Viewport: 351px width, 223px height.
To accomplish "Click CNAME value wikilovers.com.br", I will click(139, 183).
◆ ◆ ◆ ◆ ◆
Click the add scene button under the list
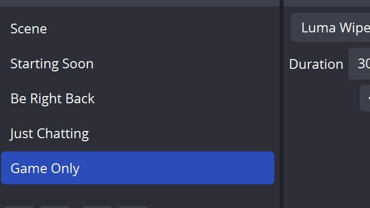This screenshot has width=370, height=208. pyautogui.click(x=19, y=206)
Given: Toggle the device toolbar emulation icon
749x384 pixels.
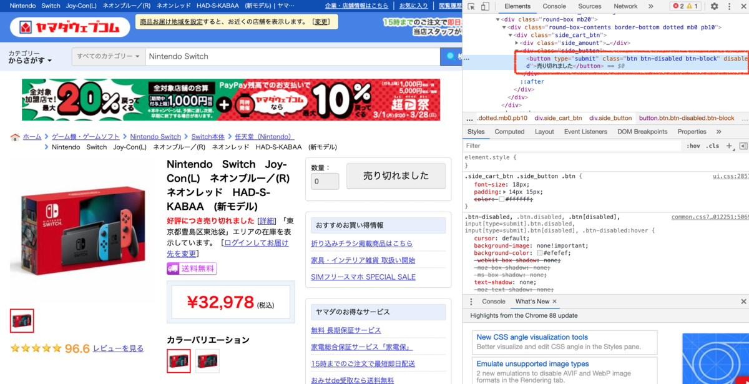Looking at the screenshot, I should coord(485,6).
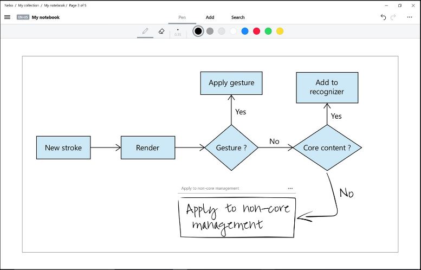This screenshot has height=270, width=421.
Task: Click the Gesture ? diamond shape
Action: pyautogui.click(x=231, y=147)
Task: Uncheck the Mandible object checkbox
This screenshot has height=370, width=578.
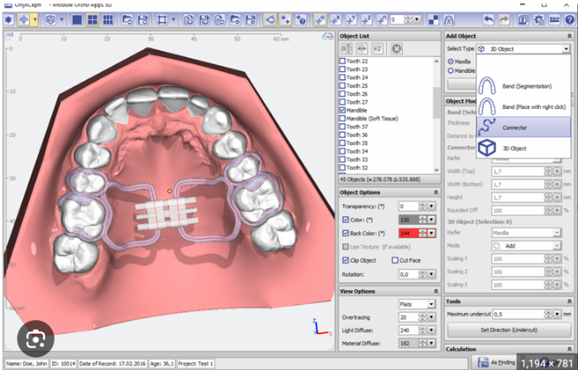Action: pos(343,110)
◆ ◆ ◆ ◆ ◆
▶ WHAT IS NEEDED
Copy exactly the part of the material above that opens with the line containing "Click the add scene button under the list" and closes with the line containing "Given: Toggle the", ends included. Drop the images.

▶ SOLUTION
Click the add scene button under the list
This screenshot has width=370, height=208. pyautogui.click(x=19, y=206)
Given: Toggle the device toolbar emulation icon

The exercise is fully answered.